Inpatient and Outpatient Staffing

During the residency year, the resident and will be responsible for staffing in pharmacy operations areas on a rotating basis on weekends. The resident will gain experience in all aspects of medication dispensing. He/She will be directly responsible for all aspects of professional involvement and oversight of dispensing medications, security of medications, extemporaneous compounding, parenteral product preparation, quality control, and procurement activities. The resident will be involved in patient counseling, providing drug information to providers, and supervising support staff. The resident will be expected to display professionalism and ethical behavior in their practice and manage time effectively to fulfill all practice responsibilities.
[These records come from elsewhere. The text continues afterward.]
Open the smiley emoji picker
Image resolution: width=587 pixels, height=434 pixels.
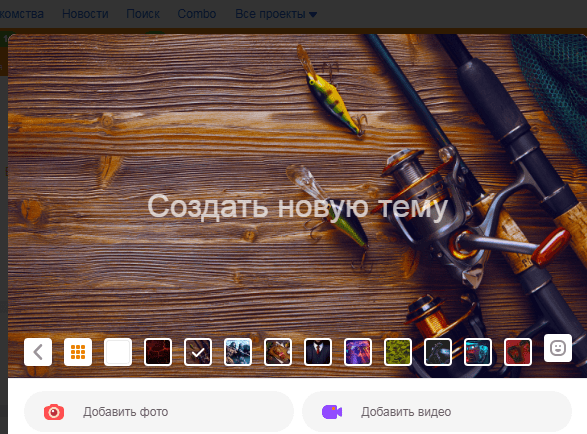(x=558, y=348)

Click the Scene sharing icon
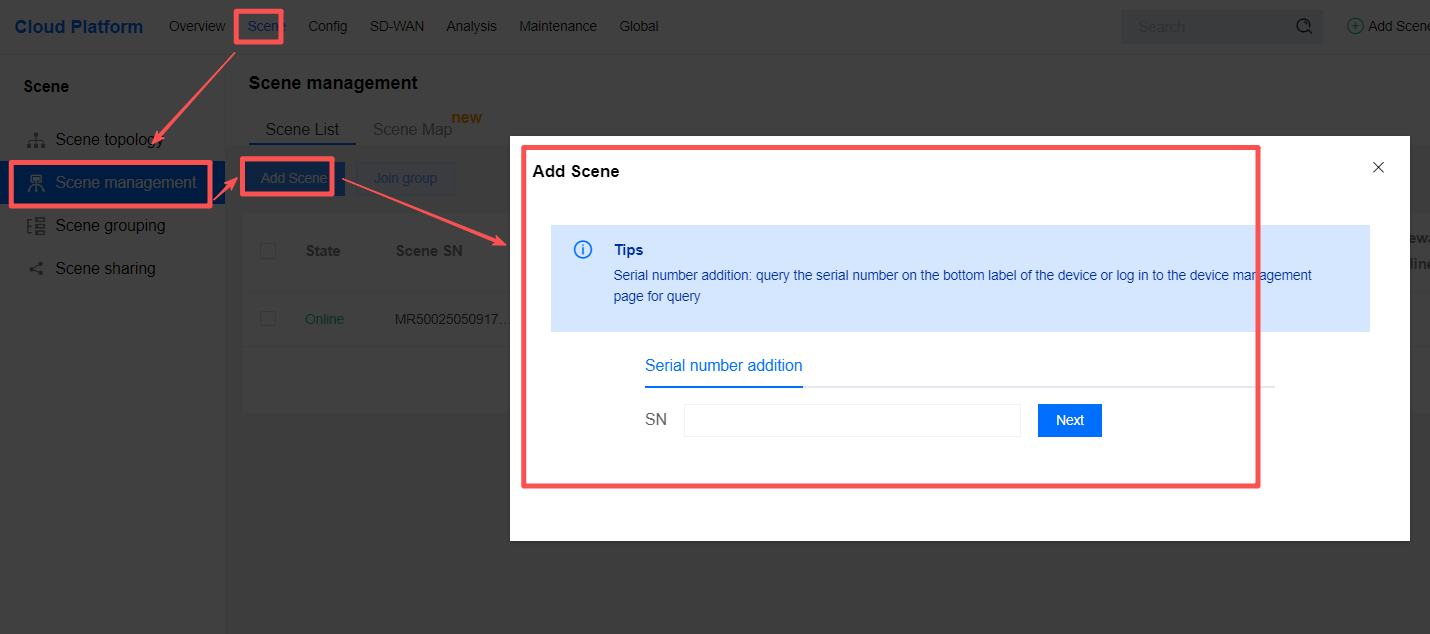(x=36, y=269)
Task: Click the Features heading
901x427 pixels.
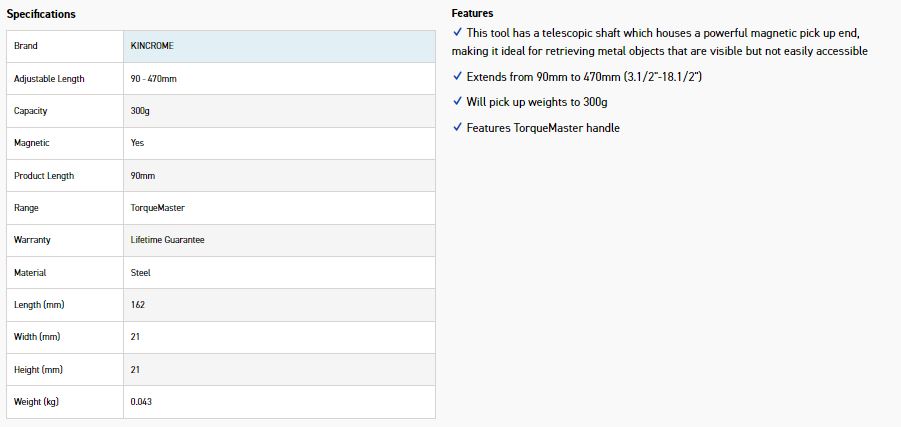Action: point(472,14)
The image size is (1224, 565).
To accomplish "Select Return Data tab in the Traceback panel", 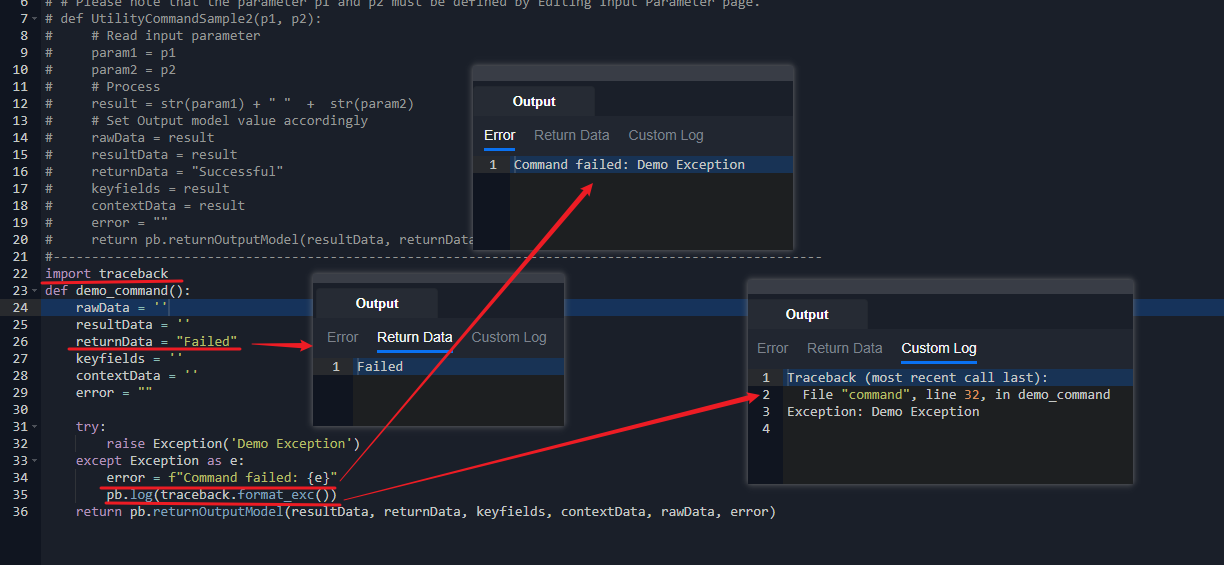I will click(844, 348).
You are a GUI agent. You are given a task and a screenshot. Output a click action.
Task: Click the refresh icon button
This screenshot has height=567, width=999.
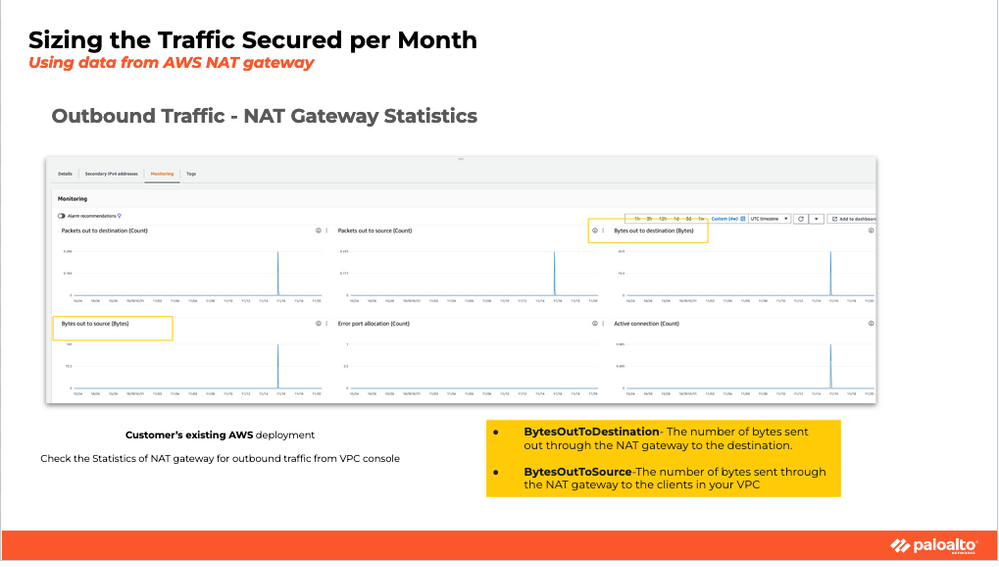point(800,218)
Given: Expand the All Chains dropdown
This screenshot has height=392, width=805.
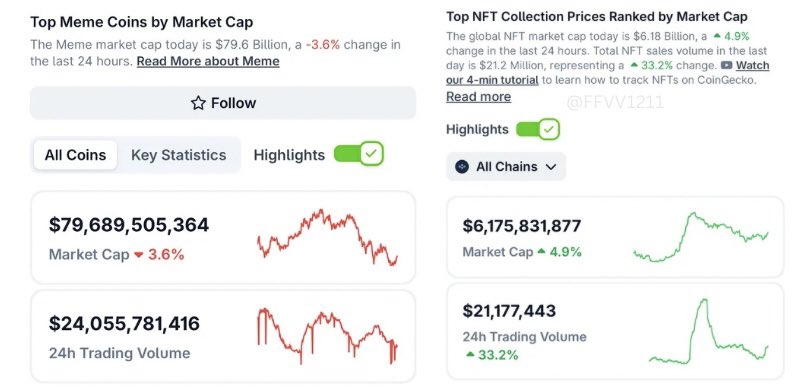Looking at the screenshot, I should pos(506,167).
Committees: P&T, Pharmacy and Nursing, FACT

The various committee longitudinal rotations are designed to provide administrative experiences to the resident that may not otherwise be gained during monthly rotations. Residents will gain experience in the Pharmacy and Therapeutics committee, Pharmacy and Nursing subcommittee, and Formulary Action and Compliance Team.  The resident is expected to function fully as a contributing member of the committee, although voting privileges may not be granted. Involvement in these interdisciplinary committees provides the opportunity for residents to establish relationships with other members of the healthcare team.  In addition, the resident should better understand the medication use system and the role that each healthcare provider plays in its successful and safe utilization. Through involvement in the committee, the resident will be responsible for preparation of meeting agendas and minutes, and assist in any ongoing committee projects.

Drug Information

The Drug Information rotation is a longitudinal experience that will expose the resident to the role of the pharmacist as a drug information resource for all health care providers. The rotation is designed to allow the resident the opportunity to improve drug information retrieval skills using state of the art databases, to develop critical thinking skills, and appropriate interpretation of evidence based literature. Additionally, the resident will gain experience in formulation of responses and effective communication to health care professionals. The experience is designed to apply drug information retrieval skills to lifelong learning. The purpose is to assist all professionals at CAVHS in pursuing safe, appropriate and cost-effective drug therapy, while resolving medication related issues, thus improving patient outcomes. As part of the drug information experience, residents will participate in monthly pharmacy journal club presentations and lead bi-weekly topic discussions for fourth year pharmacy students.

Therapeutics Recitation

Therapeutics recitation is a longitudinal teaching experience in which the resident is responsible for leading a group of approximately 15 to 20 second or third year pharmacy students from University of Arkansas for Medical Sciences College of Pharmacy. The resident facilitates the learning experience of these students through direct teaching as well as student-led patient case presentations. The resident is responsible for evaluating student performance. The resident performance is evaluated through observation by experienced faculty as well as student evaluations.